Le plaisir devient l’espace neutre par excellence : en refusant de tenir la distinction entre plaisir et jouissance comme une vraie opposition, en la faisant vaciller, Barthes réconcilie – ou du moins peut-il avoir le sentiment de le faire – les deux postulations contradictoires qui sont les siennes depuis toujours : d’un côté le Moderne, la violence, les ruptures, la subversion (la jouissance) ; de l’autre le Classicisme, le confort, le romanesque, l’étendue (le plaisir).
L’avantage du vocabulaire érotique employé, c’est qu’il ne peut servir d’étiquette pour classer les textes dans l’une ou l’autre catégorie. Il implique un sujet qui choisit et fait varier son mode d’approche : le lecteur peut ainsi privilégier un régime de lecture « selon la jouissance » de n’importe quel texte.
Il sera alors attentif à ses bords, ses interstices, sa verticalité, ses arêtes. Lire « selon le plaisir », c’est au contraire rester dans une pratique confortable de la lecture. Barthes ne déguise plus ici le trait qui le porte des deux côtés en même temps. Il accepte de s’insinuer comme « sujet anachronique », celui qui se tient sur les deux bords en même temps. Barthes affirme alors sa perversion, considérée à la fois comme un détournement et comme une inversion.
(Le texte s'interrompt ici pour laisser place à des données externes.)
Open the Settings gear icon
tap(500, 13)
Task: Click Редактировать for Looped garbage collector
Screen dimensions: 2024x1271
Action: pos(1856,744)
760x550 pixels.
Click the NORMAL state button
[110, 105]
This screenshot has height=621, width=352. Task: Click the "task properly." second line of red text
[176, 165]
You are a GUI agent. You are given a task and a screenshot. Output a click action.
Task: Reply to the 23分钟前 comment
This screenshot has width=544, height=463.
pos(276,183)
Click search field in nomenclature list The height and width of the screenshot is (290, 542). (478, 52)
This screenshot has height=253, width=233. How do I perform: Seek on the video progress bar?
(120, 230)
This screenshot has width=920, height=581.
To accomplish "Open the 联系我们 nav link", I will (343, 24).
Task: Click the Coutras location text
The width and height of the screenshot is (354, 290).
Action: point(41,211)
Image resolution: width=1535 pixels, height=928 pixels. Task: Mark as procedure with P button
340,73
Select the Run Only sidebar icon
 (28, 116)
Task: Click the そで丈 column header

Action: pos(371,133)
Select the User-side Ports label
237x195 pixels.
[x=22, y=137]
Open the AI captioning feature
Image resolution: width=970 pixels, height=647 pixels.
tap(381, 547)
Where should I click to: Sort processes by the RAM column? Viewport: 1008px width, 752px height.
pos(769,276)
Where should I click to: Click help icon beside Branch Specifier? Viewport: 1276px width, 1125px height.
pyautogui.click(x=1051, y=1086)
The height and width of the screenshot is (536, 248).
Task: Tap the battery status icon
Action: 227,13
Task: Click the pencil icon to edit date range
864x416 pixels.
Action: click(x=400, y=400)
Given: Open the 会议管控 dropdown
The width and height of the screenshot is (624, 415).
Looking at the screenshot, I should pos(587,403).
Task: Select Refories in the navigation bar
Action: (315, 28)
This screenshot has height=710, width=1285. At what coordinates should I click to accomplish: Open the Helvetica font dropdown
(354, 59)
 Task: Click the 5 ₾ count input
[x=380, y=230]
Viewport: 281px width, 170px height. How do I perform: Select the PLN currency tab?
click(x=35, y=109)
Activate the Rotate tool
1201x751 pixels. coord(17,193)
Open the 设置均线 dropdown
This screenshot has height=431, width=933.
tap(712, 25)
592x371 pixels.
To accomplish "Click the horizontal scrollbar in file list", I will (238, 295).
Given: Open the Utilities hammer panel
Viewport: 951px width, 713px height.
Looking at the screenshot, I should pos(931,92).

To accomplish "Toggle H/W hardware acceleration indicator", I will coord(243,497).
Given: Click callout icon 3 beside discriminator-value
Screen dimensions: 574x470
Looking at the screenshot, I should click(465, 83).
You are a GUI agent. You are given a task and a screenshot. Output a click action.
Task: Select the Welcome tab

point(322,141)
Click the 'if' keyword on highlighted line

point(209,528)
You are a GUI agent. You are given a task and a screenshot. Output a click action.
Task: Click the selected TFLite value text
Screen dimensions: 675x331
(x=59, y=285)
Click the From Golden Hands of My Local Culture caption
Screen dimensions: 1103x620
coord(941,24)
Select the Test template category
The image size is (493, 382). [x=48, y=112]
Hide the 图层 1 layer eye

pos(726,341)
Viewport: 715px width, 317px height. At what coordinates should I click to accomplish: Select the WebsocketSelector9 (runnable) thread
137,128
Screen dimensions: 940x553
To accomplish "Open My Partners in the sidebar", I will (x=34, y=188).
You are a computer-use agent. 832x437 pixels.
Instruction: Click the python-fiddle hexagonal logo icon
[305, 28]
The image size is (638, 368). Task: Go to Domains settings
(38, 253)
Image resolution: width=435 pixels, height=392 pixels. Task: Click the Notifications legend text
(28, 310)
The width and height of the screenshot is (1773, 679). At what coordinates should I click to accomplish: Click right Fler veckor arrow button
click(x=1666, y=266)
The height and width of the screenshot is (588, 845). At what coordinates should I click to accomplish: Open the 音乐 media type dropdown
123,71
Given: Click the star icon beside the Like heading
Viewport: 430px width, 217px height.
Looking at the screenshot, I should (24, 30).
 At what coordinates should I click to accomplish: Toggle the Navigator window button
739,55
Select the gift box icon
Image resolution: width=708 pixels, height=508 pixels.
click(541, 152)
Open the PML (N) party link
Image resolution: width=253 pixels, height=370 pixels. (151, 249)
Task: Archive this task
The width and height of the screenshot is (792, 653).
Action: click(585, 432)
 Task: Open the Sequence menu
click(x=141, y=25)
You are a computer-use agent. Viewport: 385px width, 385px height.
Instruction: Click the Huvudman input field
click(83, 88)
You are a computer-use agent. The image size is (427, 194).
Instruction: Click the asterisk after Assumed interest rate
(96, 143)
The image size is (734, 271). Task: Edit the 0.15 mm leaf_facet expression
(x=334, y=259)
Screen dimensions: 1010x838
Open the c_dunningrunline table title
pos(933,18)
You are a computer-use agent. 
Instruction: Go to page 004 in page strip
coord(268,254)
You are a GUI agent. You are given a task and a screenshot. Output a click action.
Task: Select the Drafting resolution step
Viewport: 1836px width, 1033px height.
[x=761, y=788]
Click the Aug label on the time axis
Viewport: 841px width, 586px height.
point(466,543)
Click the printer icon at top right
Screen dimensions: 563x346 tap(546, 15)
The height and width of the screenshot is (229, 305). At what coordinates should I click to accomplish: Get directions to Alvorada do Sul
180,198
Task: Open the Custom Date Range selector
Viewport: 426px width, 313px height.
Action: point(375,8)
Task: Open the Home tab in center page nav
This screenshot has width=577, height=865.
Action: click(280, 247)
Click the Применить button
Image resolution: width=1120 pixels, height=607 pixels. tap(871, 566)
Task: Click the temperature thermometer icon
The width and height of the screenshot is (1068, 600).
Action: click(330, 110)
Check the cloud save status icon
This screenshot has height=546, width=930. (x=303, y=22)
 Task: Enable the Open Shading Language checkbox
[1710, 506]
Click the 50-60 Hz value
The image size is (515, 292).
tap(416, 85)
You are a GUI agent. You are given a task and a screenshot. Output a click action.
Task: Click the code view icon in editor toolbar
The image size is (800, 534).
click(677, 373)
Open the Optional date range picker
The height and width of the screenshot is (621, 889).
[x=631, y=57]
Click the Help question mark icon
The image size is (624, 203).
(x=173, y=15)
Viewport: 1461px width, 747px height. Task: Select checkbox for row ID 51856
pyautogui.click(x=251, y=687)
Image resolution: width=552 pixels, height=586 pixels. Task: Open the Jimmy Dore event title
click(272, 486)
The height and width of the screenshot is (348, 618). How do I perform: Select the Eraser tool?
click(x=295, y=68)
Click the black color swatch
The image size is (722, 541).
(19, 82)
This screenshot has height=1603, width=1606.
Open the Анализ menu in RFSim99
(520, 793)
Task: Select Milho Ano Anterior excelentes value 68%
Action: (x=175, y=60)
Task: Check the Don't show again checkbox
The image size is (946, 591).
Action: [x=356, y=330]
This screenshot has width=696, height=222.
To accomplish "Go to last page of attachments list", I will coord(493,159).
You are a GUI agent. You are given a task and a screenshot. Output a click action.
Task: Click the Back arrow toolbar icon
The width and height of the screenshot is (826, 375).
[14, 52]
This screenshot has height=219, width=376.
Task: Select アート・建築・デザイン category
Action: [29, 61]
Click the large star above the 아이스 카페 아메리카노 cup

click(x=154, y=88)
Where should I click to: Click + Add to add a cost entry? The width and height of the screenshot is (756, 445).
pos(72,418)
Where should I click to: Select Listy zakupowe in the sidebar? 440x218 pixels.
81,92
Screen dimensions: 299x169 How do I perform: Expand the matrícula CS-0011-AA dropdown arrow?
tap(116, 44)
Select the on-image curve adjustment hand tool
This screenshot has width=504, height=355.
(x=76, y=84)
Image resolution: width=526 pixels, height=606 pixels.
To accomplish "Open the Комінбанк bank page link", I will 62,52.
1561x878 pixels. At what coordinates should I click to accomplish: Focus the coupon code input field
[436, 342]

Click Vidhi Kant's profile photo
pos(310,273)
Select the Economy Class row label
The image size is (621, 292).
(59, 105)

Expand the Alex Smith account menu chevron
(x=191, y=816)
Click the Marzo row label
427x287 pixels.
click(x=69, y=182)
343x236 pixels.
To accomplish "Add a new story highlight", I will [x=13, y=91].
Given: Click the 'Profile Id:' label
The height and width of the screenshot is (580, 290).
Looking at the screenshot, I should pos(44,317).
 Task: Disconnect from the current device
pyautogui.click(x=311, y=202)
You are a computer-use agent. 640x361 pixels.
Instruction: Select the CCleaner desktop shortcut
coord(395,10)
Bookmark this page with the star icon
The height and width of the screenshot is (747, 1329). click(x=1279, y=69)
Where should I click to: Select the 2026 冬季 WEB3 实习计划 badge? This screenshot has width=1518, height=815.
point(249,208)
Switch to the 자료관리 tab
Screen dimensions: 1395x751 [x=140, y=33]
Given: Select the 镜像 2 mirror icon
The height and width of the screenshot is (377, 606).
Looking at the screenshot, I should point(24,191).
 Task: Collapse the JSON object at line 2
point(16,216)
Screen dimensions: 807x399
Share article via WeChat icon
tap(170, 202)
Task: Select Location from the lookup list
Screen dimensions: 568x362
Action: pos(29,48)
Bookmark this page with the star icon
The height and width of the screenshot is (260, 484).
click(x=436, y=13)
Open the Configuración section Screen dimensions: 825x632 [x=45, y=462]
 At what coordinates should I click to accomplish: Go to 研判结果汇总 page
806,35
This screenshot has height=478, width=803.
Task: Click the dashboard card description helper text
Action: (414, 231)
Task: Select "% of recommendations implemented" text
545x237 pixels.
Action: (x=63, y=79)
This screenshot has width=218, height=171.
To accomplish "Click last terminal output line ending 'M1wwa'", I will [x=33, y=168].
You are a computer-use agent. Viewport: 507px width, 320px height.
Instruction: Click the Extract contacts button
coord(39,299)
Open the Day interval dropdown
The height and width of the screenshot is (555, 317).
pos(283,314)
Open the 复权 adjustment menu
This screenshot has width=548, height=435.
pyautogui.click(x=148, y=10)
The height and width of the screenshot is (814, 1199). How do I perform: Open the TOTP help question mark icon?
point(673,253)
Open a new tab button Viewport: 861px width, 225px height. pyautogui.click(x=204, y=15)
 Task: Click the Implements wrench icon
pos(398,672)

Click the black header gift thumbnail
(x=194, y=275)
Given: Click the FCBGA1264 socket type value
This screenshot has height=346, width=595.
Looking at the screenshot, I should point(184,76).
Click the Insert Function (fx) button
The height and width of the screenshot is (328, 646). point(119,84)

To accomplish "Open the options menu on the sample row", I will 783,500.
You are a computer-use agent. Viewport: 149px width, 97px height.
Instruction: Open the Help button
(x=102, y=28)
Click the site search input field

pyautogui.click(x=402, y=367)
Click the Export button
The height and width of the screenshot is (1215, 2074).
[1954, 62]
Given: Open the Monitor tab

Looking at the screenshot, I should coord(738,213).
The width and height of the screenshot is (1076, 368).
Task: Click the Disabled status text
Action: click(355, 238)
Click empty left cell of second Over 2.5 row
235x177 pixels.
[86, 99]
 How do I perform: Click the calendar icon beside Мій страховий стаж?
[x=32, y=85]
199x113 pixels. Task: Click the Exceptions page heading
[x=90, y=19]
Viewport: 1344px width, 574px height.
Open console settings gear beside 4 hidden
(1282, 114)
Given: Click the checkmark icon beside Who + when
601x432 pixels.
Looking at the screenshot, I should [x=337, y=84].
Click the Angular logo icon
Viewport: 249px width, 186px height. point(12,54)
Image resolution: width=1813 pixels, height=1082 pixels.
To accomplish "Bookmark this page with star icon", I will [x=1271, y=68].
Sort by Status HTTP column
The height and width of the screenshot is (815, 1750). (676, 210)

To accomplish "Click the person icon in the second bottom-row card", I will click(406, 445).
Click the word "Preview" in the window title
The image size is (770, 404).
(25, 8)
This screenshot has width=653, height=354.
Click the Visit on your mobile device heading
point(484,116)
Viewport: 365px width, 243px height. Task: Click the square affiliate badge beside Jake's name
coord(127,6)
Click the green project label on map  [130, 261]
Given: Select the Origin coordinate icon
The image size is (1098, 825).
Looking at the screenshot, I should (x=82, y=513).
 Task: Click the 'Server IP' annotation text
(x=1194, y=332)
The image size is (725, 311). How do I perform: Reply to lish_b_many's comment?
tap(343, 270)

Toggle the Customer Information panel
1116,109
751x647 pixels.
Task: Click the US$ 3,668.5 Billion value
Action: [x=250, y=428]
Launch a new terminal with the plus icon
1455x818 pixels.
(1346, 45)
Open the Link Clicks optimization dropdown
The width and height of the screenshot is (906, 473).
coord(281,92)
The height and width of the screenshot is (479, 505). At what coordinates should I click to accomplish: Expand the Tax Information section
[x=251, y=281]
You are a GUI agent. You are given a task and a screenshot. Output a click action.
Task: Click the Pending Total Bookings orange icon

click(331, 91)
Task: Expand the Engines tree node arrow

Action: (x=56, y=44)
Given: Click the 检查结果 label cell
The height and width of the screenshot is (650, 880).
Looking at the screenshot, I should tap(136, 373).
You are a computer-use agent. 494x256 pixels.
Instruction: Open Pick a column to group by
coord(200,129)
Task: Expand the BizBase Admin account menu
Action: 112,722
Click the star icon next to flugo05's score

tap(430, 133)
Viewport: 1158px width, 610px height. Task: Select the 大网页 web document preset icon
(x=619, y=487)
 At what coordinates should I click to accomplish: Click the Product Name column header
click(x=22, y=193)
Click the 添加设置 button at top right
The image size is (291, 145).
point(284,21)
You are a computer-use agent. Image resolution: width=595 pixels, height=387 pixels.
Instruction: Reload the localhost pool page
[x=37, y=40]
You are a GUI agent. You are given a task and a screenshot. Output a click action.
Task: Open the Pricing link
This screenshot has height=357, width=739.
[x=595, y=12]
Le plaisir du texte consent aussi à une certaine forme de déclassement : l’hédonisme serait rabaissé comme « populaire » dans une société valorisant à l’extrême le discours du Désir, lui conférant une dignité particulière, centrale pour le savoir. Barthes se définit comme définitivement atopique, posture qu’il revendiquera avec encore plus de netteté dans « Fragments d’un discours amoureux ». » extrait Tiphaine Samoyault in hors série Le Monde consacré à « Roland Barthes »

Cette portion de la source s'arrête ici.